2) Optimized body text is just one factor of the 100+ ranking influence factors in the Google PageRank algorithm. It’s an important one, but not the only one. So the reason you see other pages ranking well despite little or no text is that they score highly in other areas such as inbound links (quality of other sites linking to them), title and meta tags, inbound traffic, internal cross-linking etc. The sample site you mention is ranking ok because (amongst other things) it has a toolbar PageRank score of 4 and quite a few inbound links. If it had more optimized text on the page, it would probably rank even higher.

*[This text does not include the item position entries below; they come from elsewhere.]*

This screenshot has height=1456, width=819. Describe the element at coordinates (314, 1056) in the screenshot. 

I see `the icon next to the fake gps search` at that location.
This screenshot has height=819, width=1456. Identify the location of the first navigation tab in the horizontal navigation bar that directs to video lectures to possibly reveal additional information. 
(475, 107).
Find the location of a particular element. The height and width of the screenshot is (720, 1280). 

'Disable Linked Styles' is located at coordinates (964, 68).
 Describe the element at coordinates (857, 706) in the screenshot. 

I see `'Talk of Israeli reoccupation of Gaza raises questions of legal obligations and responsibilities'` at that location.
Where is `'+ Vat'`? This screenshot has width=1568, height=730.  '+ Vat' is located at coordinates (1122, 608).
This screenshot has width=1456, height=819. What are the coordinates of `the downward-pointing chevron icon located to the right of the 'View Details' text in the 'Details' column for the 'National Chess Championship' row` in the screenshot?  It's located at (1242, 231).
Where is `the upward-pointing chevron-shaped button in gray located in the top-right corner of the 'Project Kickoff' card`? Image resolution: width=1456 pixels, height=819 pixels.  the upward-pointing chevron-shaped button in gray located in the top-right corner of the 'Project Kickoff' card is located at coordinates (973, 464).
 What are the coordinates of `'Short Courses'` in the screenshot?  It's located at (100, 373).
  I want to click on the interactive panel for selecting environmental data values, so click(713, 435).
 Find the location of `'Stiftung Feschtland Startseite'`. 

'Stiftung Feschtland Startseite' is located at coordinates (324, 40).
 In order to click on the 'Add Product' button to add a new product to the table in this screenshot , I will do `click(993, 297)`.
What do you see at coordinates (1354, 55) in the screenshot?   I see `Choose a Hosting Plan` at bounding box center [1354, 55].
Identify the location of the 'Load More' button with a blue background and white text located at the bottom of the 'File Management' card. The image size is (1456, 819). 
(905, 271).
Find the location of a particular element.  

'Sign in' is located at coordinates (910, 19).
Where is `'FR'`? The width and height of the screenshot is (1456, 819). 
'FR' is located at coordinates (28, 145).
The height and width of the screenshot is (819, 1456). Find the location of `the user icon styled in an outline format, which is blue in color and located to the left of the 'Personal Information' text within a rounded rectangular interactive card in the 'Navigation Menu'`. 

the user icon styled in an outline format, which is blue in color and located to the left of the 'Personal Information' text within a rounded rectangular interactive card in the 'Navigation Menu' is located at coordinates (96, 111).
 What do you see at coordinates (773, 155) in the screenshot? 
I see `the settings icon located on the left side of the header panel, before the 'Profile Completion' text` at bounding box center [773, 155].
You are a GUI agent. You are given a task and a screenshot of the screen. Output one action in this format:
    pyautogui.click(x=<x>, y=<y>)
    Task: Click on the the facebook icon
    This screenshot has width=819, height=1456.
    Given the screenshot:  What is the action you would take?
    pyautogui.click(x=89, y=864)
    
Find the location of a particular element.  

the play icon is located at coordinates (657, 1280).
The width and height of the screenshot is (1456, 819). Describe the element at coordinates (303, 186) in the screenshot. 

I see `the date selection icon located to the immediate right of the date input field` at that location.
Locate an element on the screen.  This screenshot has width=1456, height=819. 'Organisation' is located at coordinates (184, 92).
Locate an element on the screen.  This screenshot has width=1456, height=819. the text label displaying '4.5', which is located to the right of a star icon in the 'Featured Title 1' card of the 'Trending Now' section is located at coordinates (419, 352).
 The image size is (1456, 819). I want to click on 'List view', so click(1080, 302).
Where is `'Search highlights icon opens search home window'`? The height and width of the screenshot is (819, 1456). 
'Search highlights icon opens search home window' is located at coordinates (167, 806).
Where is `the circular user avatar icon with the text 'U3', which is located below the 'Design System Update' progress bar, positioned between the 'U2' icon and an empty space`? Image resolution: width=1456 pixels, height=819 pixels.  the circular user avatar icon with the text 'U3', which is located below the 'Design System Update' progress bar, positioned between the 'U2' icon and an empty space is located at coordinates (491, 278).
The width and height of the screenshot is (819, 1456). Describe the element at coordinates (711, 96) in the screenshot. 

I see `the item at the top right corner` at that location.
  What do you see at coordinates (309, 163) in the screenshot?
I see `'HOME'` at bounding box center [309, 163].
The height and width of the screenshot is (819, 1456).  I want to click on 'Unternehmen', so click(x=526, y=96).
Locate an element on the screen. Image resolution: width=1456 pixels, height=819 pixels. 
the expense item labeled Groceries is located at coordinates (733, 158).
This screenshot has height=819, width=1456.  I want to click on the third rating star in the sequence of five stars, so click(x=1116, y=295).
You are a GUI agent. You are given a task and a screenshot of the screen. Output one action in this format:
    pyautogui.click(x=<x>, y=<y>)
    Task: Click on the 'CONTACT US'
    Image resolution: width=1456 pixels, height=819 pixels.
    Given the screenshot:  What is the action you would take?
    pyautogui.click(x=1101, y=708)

3) Surprising isn’t it? Despite SEO playing such a vital role in how a web site performs online, it’s scary how many web design companies either don’t know anything about SEO or don’t think it’s their job to optimize a web site. It’s not that they are unprofessional, it’s just that SEO is quite a specific science and many designers don’t have the knowledge to optimize a site well, or believe it is someone else’s job because it can be time-consuming. Some web designers offer SEO as an add-on service to web design, which I guess is fair enough as it could be outside the scope of the agreed design project. But I can’t tell you the number of web sites I’ve had to optimize for clients who have paid tens of thousands of dollars for a web site that is basically a glossy online brochure that would never be found in Google in a million years.